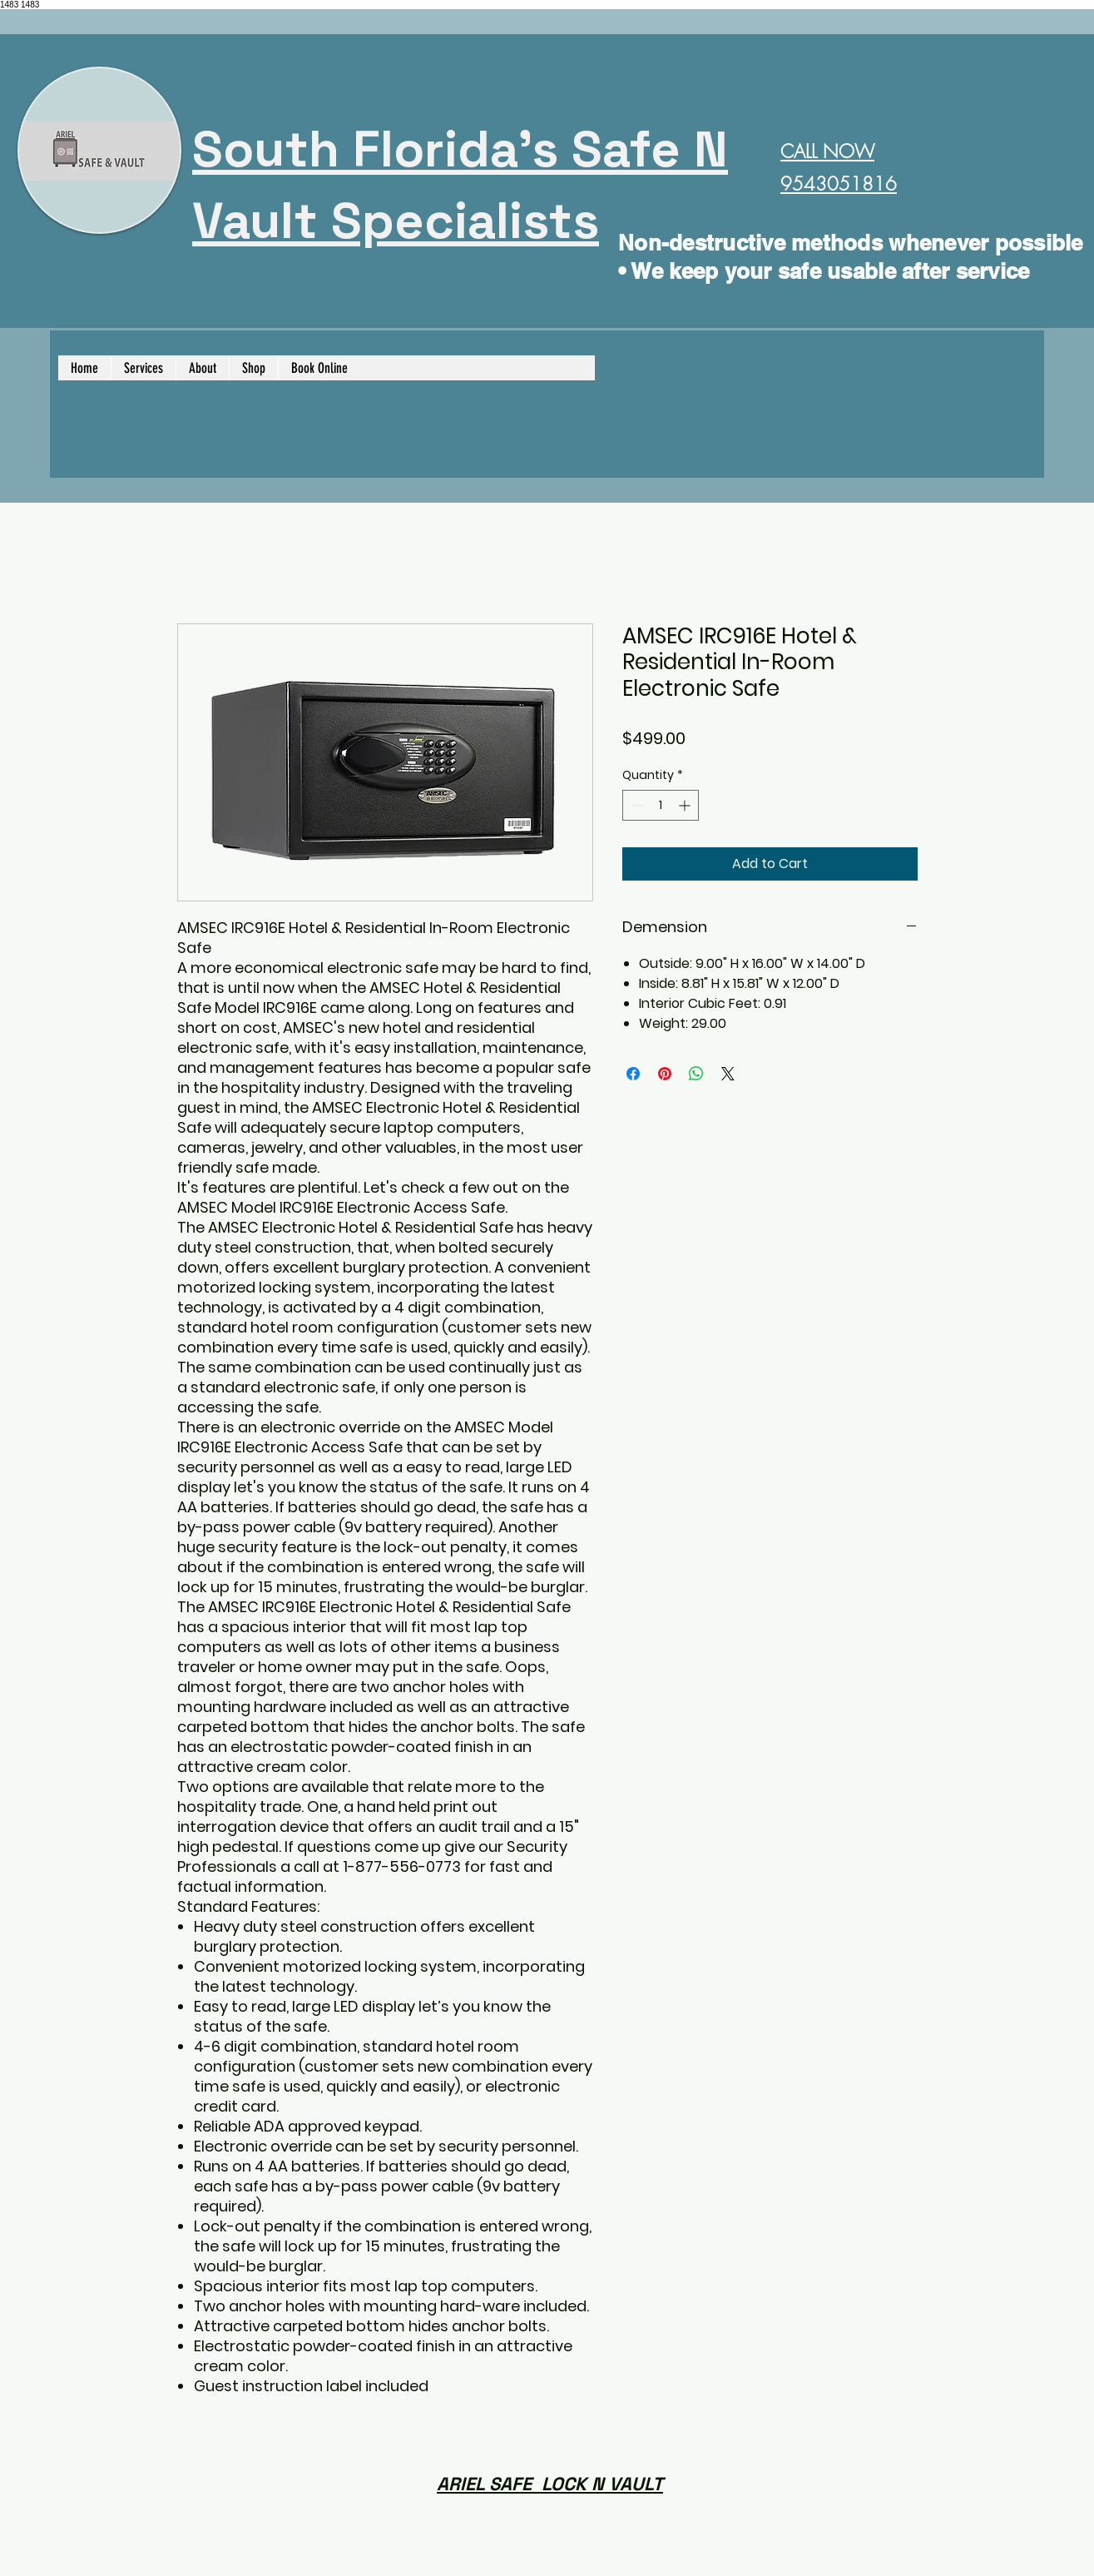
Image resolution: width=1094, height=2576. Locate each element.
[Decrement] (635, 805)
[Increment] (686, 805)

-=-=-=-=-

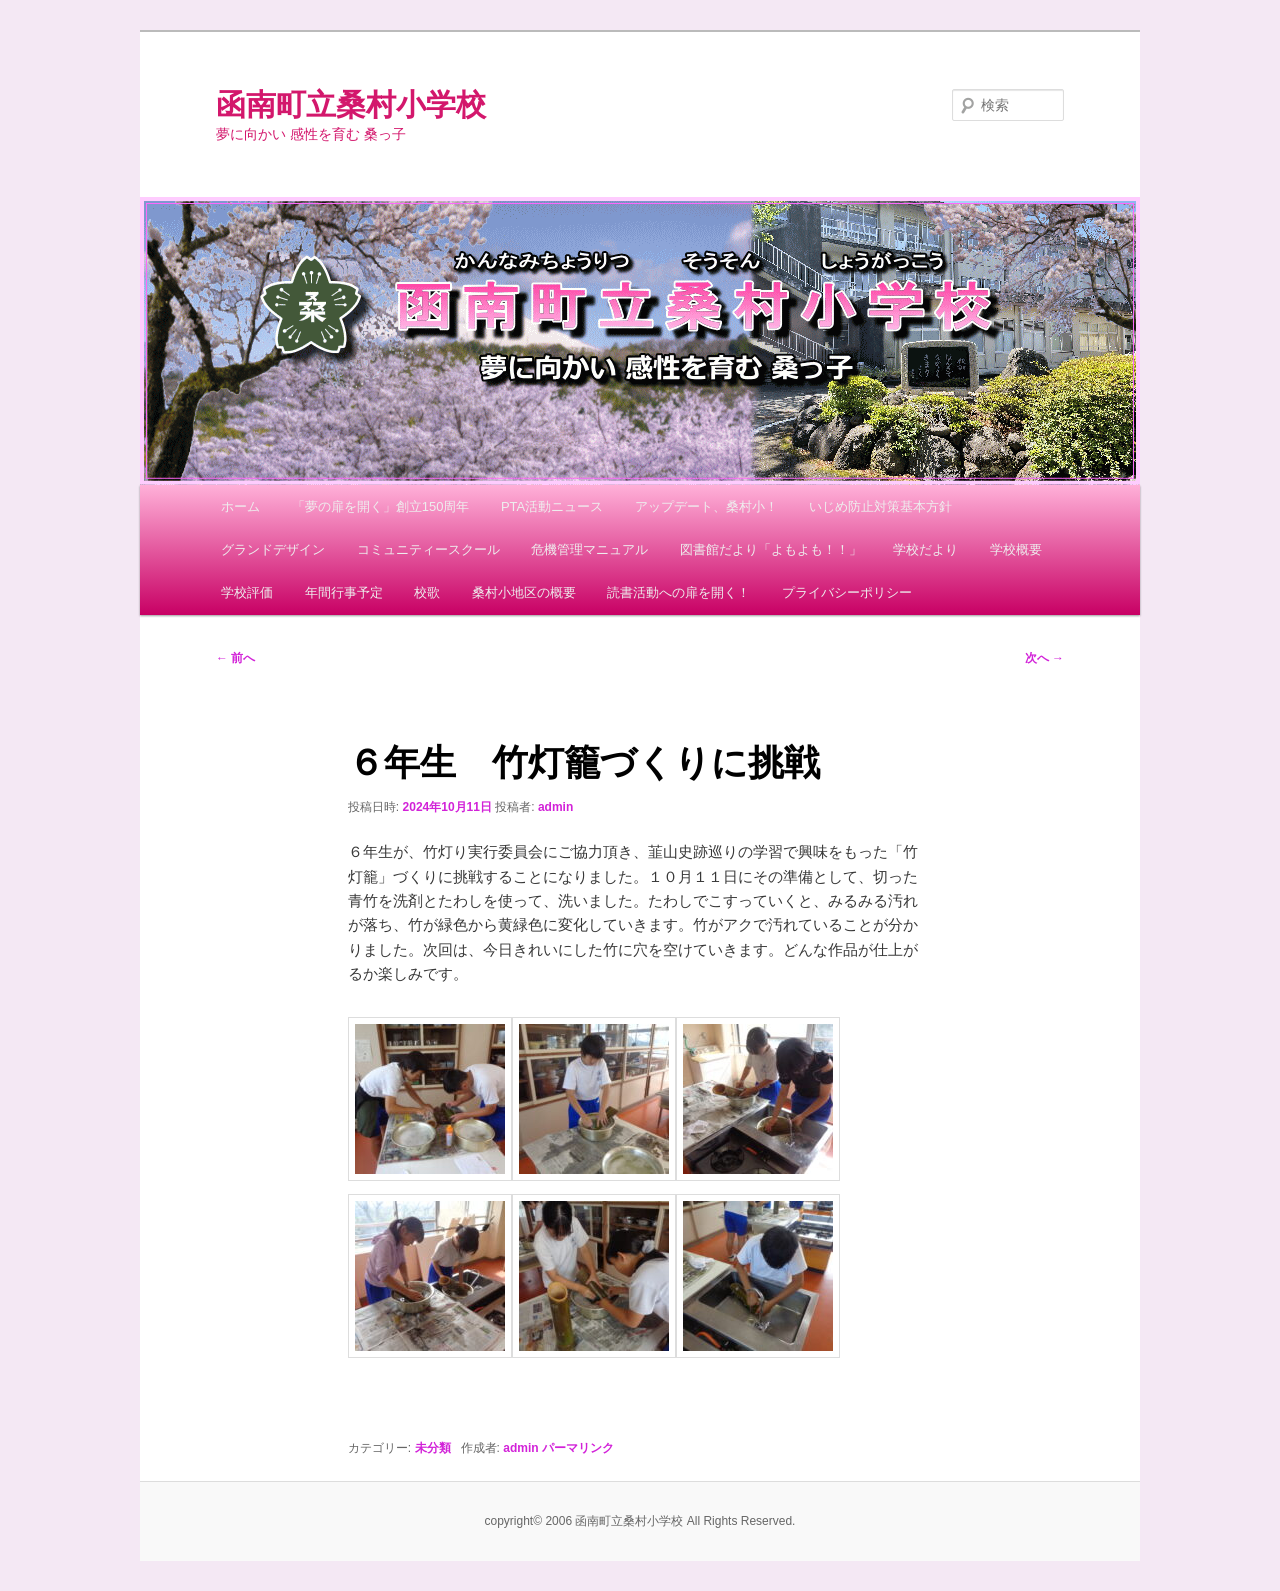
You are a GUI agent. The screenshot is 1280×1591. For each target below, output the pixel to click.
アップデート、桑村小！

-=-=-=-=-

- YOUR TASK -
Reproduce the items from the line with "Image resolution: width=1094, height=2576." to the line with "[Decrement] (635, 805)", keeping the requests, and shift each answer coordinate by adding 109 to every number.

- SOLUTION TO THIS PROBLEM -
Image resolution: width=1094, height=2576. Locate each element.
[Decrement] (744, 914)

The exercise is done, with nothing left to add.